Depuis 2004, les annonces de lancement d’appareils ne s’arrêtent plus chez les deux grands constructeurs, Airbus et Boeing : B787, A350, A330neo, B777x. Ces biréacteurs semblent régner sur le ciel et le marché de demain, mais pourquoi ces lancements ? Alors que les deux géants de l’aéronautique commercialisent toujours leurs super jumbos à 4 moteurs : Airbus n’a toujours pas rentabilisé le programme A380 et Boeing a finalisé il y a peu la modernisation de son 747. Qu’est ce qui explique cette atterrissage forcé des quadriréacteurs et ce vent arrière si favorable aux biréacteurs ?

Les quadriréacteurs, la fin d’un règne

Le Boeing 747

 

Lancé en 1970, le Boeing 747 alias « the queen of the skies », a été le plus gros porteur civil jusqu’à l’arrivée de l’Airbus A380.
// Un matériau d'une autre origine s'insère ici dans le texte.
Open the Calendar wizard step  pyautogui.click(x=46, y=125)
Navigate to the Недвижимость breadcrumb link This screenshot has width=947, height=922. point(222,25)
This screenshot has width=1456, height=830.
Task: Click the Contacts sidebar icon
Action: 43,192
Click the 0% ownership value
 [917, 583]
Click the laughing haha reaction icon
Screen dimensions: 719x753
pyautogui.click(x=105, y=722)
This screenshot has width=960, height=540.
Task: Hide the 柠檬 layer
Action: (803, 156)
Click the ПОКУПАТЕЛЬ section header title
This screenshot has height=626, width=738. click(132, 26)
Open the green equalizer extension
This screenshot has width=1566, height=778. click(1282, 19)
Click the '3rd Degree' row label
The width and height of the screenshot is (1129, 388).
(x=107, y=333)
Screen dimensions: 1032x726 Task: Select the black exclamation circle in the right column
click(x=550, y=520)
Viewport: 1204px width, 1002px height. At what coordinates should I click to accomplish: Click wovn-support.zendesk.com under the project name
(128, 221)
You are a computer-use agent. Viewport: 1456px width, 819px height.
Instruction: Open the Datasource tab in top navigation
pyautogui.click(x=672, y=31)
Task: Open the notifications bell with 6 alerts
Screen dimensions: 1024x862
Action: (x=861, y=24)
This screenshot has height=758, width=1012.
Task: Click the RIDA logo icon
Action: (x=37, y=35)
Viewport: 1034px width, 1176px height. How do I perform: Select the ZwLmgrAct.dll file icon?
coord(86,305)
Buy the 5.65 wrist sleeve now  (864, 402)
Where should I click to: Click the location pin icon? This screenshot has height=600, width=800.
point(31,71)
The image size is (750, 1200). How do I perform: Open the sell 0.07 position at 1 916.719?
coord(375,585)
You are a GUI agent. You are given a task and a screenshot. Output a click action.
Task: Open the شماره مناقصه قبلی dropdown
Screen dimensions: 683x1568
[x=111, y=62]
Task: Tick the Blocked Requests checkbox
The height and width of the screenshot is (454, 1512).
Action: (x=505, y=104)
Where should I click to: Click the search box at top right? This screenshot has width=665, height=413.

Le programme 747 a vu le jour pour répondre à la transformation du transport aérien en transport de masse. Et cela, à une époque où le carburant ne coûtait pas cher et où l’on croyait que le transport aérien de demain serait l’aviation supersonique. Cependant suite au premier choc pétrolier en 1973, l’or noir est devenu beaucoup plus coûteux. C’est un des raisons qui ont stoppé le développement d’un supersonique chez Boeing et qui a empêché la démocratisation du Concorde. Dès lors, le 747 est devenu un avion rentable avec un coût par passager au 100km bas par rapport aux avions long-courriers des autres constructeurs. Le 747 a régné sur le ciel jusque dans les années 2000 avec l’arrivée de l’Airbus A380, qui est devenue plus intéressant à l’exploitation que le 747. Malgré une modernisation du 747 avec la version 747-800, le super jumbo n’a pas réussi à repercer le marché du long-courrier et a vu son succès baisser.

L’Airbus A380

Face au succès du super jumbo de Boeing, le 747-400, et au vieillissement de ce dernier, Airbus a décidé de se lancer sur le segment des quadriréacteurs à double ponts.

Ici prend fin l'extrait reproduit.